Sous la pression réglementaire et environnementale, le monde agricole doit trouver de nouvelles réponses techniques pour réduire les intrants azotés et les produits phytosanitaires. Les algues sont sans doute l'une d'entre elles, comme l'illustrent deux récents projets labellisés par les pôles de compétitivité Mer Bretagne, Valorial et Végépolys.
Le projet Azostimer, porté par le groupe Roullier, vise à mettre au point des extraits d'algues améliorant la capacité des plantes à absorber l'azote des engrais. « Les plantes ne fixent que 40 à 60 % de l'azote, avec des conséquences sur la pollution des eaux par les nitrates et sur les gaz à effet de serre », rappelle Jean-Claude Yvin, directeur de la R %26 D agrofourniture chez Roullier. Le groupe propose déjà un produit à base d'algues brunes favorisant l'activité des transporteurs d'azote des plantes. Mais le gain de fixation, inférieur à 10 %, demeure insuffisant. « Soumises à des stress importants, les algues se sont adaptées et ont développé de nombreuses propriétés intéressantes à exploiter », explique Jean-Claude Yvin. C'est avec l'Inra que Roullier mènera cette recherche de nouvelles molécules. En parallèle, le groupe souhaite identifier les inhibiteurs de la transformation des formes azotées en nitrates, afin de réduire la lixiviation et laisser le temps à la plante de consommer les ressources azotées disponibles. Si, en plus, on peut connaître et anticiper le déficit en azote de la plante grâce à un capteur fluorescent, également en développement, on peut lui apporter l'intrant au bon moment et à la bonne dose. La combinaison des trois stratégies réduit ainsi fortement l'impact des cultures et les coûts.
Autre approche, complémentaire : réduire l'usage des fongicides et pesticides, soit en utilisant des substituts biologiques qui agissent directement sur le pathogène, soit en stimulant la défense naturelle des plantes, par des sortes de « vaccins » appelés éliciteurs. Le projet Innovaralgue, porté par Goëmar et l'Irma, mènera des investigations sur les deux terrains.

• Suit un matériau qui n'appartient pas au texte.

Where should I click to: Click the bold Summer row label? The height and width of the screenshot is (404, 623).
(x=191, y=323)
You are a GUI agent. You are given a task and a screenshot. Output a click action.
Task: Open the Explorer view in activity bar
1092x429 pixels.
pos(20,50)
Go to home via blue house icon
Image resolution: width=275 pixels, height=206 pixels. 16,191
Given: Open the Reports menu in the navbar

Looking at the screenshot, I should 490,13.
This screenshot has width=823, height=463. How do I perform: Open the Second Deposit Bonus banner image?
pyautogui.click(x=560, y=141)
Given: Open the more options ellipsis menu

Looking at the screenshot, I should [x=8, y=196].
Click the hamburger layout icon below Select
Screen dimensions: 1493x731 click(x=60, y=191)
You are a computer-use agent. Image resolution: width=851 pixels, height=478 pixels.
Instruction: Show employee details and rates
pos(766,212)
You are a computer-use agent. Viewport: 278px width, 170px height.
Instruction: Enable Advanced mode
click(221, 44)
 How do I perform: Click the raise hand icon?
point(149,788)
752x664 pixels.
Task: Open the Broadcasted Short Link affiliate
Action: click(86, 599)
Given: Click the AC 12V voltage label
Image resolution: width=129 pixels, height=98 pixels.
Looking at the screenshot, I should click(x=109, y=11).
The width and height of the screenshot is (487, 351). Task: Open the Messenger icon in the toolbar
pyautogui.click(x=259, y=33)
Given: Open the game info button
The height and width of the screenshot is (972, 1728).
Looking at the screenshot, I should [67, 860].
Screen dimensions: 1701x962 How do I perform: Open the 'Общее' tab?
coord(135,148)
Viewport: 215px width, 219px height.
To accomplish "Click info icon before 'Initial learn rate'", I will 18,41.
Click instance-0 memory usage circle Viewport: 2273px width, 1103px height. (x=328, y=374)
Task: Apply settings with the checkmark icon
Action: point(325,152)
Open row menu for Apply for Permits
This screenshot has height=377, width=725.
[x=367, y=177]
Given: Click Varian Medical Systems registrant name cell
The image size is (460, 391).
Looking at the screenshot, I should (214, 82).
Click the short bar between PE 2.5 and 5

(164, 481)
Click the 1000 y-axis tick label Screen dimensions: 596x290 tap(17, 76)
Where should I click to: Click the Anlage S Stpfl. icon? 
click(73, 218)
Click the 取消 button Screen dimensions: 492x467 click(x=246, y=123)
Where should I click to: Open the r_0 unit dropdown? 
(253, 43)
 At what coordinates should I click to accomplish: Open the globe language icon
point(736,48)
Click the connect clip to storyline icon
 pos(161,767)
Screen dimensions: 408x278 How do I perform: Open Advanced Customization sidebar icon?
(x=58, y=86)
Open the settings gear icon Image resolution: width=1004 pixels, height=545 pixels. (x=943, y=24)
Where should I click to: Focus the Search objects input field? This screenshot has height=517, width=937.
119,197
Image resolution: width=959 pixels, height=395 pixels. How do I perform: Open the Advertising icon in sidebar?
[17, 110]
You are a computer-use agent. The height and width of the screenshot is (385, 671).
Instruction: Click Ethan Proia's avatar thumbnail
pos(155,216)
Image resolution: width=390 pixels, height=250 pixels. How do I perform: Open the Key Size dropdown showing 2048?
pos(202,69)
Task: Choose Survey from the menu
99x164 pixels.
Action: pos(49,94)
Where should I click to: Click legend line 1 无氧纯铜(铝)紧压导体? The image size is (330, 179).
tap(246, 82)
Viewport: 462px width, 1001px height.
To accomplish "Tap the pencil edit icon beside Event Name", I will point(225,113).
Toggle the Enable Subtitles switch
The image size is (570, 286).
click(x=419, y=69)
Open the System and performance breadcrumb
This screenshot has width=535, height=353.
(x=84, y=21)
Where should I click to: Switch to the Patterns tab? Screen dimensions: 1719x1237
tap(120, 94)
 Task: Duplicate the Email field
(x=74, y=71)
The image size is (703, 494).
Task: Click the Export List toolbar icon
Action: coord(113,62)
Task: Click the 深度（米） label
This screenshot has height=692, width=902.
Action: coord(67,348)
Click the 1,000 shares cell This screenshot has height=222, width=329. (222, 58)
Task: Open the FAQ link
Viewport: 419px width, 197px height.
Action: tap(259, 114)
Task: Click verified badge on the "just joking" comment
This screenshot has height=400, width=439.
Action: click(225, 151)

Mais Goëmar dispose déjà d'une compétence reconnue en matière d'éliciteurs avec deux produits à base d'algues (la gamme Iodus) destinés à la protection des céréales et de quelques cultures spécialisées. « Notre objectif est d'identifier de nouvelles molécules (des oligosaccharides) pour traiter d'autres cultures maraîchères », souligne Jean-Marie Joubert, directeur du développement de Goëmar. Les méthodes d'extraction déjà maîtrisées seront, si nécessaire, adaptées aux nouvelles molécules. Le champ de recherche est en tout cas vaste, car les algues sont extrêmement riches en molécules. Il faut trouver les bons extraits, qui associent efficacité et rendement. Mais Jean-Marie Joubert est confiant et espère élargir son offre d'éliciteurs d'ici deux à trois ans, homologation comprise. Sur le plan des ressources, aucun obstacle ne semble s'opposer au développement de multiples offres : d'autres existent déjà ou sont en cours de développement, par exemple chez Olmix ou chez Tribo Technologies. Extrêmement nombreuses et présentes en très grand volume sur les côtes françaises et européennes, les algues ont en effet une capacité de régénération très rapide, ce qui ouvre des perspectives économiques intéressantes.